Intelsat II F-3, also known as Canary Bird, was a communications satellite operated by Intelsat. Launched in 1967 it was operated in geostationary orbit, spending most of its operational life at a longitude of 15 degrees west.

The third of four Intelsat II satellites to be launched, Intelsat II F-3 was built by Hughes Aircraft around the HS-303A satellite bus. It carried two transponders, which were powered by body-mounted solar cells generating 85 watts of power. The spacecraft had a mass of 162 kg at launch, decreasing through expenditure of propellant to 86 kg by the beginning of its operational life.

Intelsat II F-3 was launched atop a Delta E1 rocket flying from Launch Complex 17B at the Cape Canaveral Air Force Station.

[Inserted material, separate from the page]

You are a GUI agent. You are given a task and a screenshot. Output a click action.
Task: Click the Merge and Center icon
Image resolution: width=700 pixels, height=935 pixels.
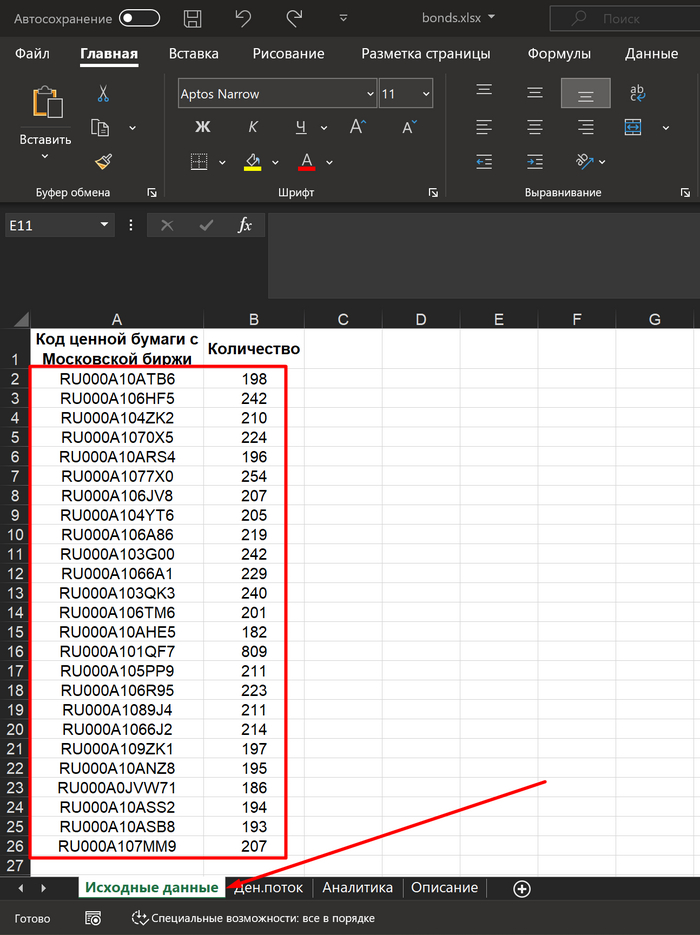click(633, 127)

The launch took place at 01:30:12 on March 23, 1967, with the spacecraft entering a geosynchronous transfer orbit. It fired an SVM-1 apogee motor to place itself into its operational geostationary orbit. The spacecraft was operated at a longitude of 15° west, over the Atlantic Ocean. It was briefly relocated to 35° west in 1972, but had returned to 15° west by the following year.

Due to its association with the Maspalomas Station, Intelsat II F-3 acquired the unofficial nickname Canary Bird, a reference to the Canary Islands, where the station was located.

As of February 7, 2014 the derelict Intelsat II F-3 was in an orbit with a perigee of 35716 km, an apogee of 35892 km, inclination of 5.81 degrees and an orbital period of 23.94 hours.